If there’s one lesson, story or example you would like readers to take from your book, what would it be?
Stark: The CEO job is interesting to study because it’s so complex. But the complexity of the role also reveals that for all of us, even in roles less complex, we shouldn’t assume that the role that we’re in is static. It actually unfolds over time around us. In any job that we have to do, our particular job is to develop and adapt as the job is unfolding, notice how it’s unfolding and be adaptive to that unfolding. That’s what happens to CEOs. Those who figure out how to adapt and grow in the role can thrive, and those who don’t struggle mightily.
Hildebrand: Challenges exist at every stage. What’s different is how they manifest themselves throughout the progression of tenure. If we think about our personal lives and the challenges that we encounter in our 20s and 30s and 40s and 50s, they’re very different.
Back to this idea of how do you anticipate how to be prepared for those moments and have the ability to reflect on it, that’s a key element in all of this. This understanding of evolution over time and growing together within.
For a new CEO stepping into the role, the amount of information that’s thrown at them, we all say it is like drinking from the firehose. You don’t know what is important and what is urgent. Everything seems to be important and urgent. How to deal with this? That’s a very different challenge than what some of the veteran CEOs might feel when they’ve been in that role for 12, 15 years, when they feel like they no longer have real access to information. Yes, they can get the information, but the board is, at this point, deferential to them. The team, at this point, thinks they know it all. They’re now in a sort of echo chamber, where it’s hard to peer through.
What’s constant is the importance of information, but how the challenge manifests, it’s very different. Understanding where one is on one’s journey, and how all these different challenges manifest themselves, that’s hopefully the big contribution to anyone reading the book, as they work on taking their game to a higher level.
Is there anything else you wanted to add?
Hildebrand: It feels often from the outside that we look at organizations as these rational, logic-driven places.
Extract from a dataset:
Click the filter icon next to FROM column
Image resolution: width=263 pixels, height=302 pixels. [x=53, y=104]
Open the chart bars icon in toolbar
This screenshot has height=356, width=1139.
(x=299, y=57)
Fundamentally, what we encountered day-in and day-out, is that we’re all human beings. Many of those challenges are as much psychological and sociological challenges as they are economic challenges. What we hope for this book is not only to help leaders anticipate challenges and get better at it, but it’s also an attempt to showcase what it feels like. The job is lonely, but [we wanted to] provide a platform to see, you’re not alone in this. Any other leader is facing these challenges, and just because they appear on stage as the confident person that we want them to be doesn’t matter. It doesn’t mean that they might be struggling mightily internally, and with how to take that inner game forward.